Coronavirus News: Long Island nurses get to know patients who can't speak for themselves due to COVID-19 through storyboards

STONY BROOK, Long Island (WABC) -- Some nurses on Long Island are going to great lengths to get to know their COVID-19 patients who can't speak for themselves.

A new initiative at Stony Brook University Hospital allows families of coronavirus patients to provide pictures and details and important information for storyboards so the staff can get to know the patients who can't communicate themselves.

For example, Jeffery is a paramedic battling COVID-19 and his wife's name is Kimberly who loves listening to heavy metal.

These details were shared with doctors and nurses through the storyboards since they are too sick to share the information themselves.

"Especially when they're in the ICU, they may be sedated or just may not be themselves, you're not getting to full picture of who they are," said nurse Amanda Groveman.

Getting to know patients has also been complicated because visitors are not allowed to visit their loved ones.

But Under the new "My Story" initiative, teams hare now able to make that vital connection with their patients.

Families send the staff personal details which help fill in the blanks.

"I became a nurse because I really do care about people and love talking to people, and so to be able to continue that and get that connection we were missing, it's really meaningful," Groveman said.

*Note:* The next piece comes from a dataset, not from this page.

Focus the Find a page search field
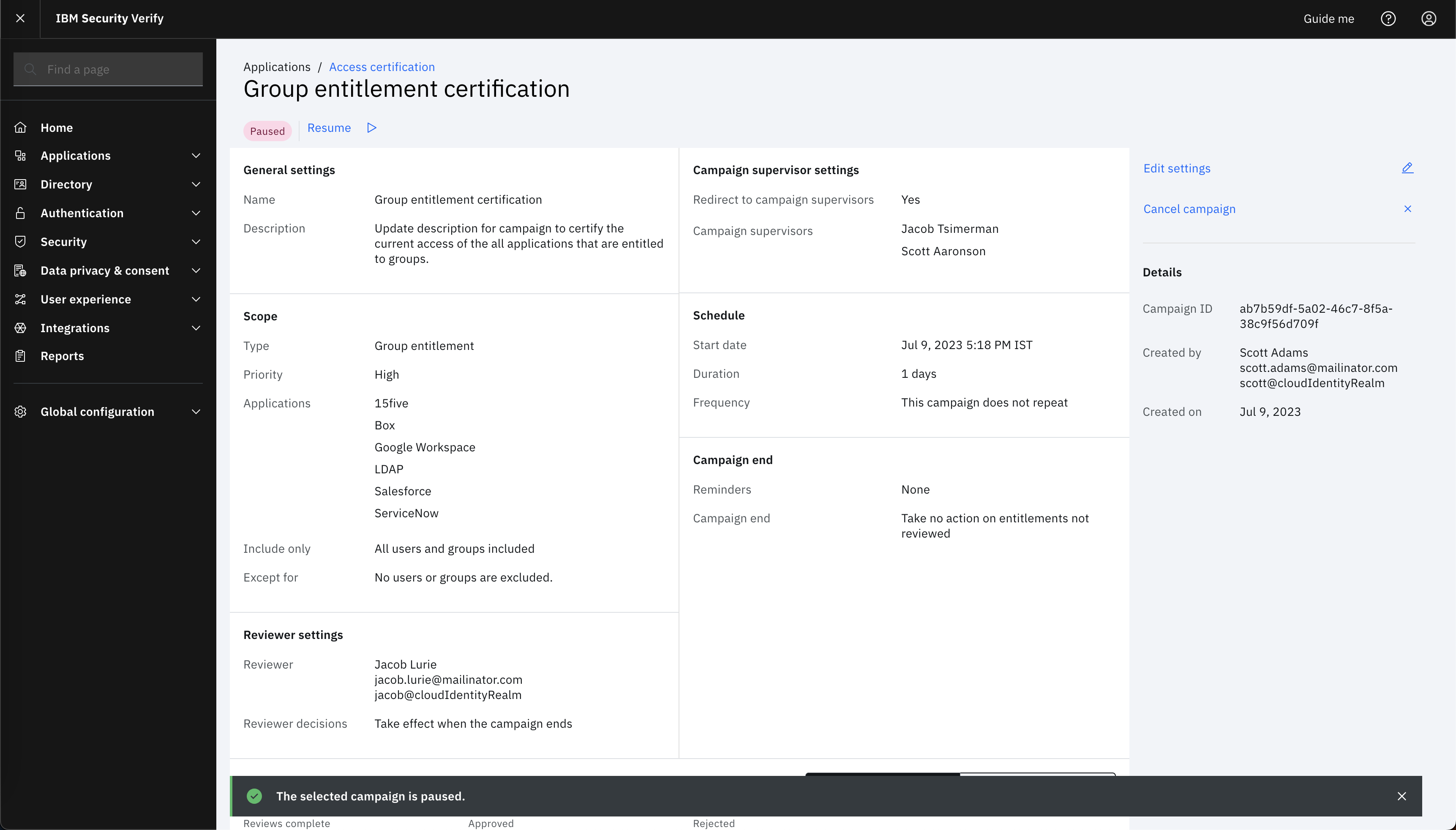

The posters are put up inside and outside of a patient's room and include things like nicknames.

"Instead off saying Mr. Jones or Anthony, I can call him Tony or whatever he prefers to be called, it makes us feel like their surrogate family which we're functioning as," nurse Sara Spronz said.

The staff hopes other hospitals pick up on the idea as a way to deliver more personalized care.

"It gives you something to talk about about when you got in the room, sometimes you're like 'how are you feeling today?' Now you can say, y'ou know what I'm a Yankees fan, I bet you cant wait til they get to start playing again,'" Groveman said.

The same program was initially created for patients with Alzheimer's and dementia, where seeing pictures of themselves and their families really made a big difference.

"Although there are a lot of safety measures in place for them and for us, emotional care is very important for healing and the storyboards help us deliver that," Spronz said.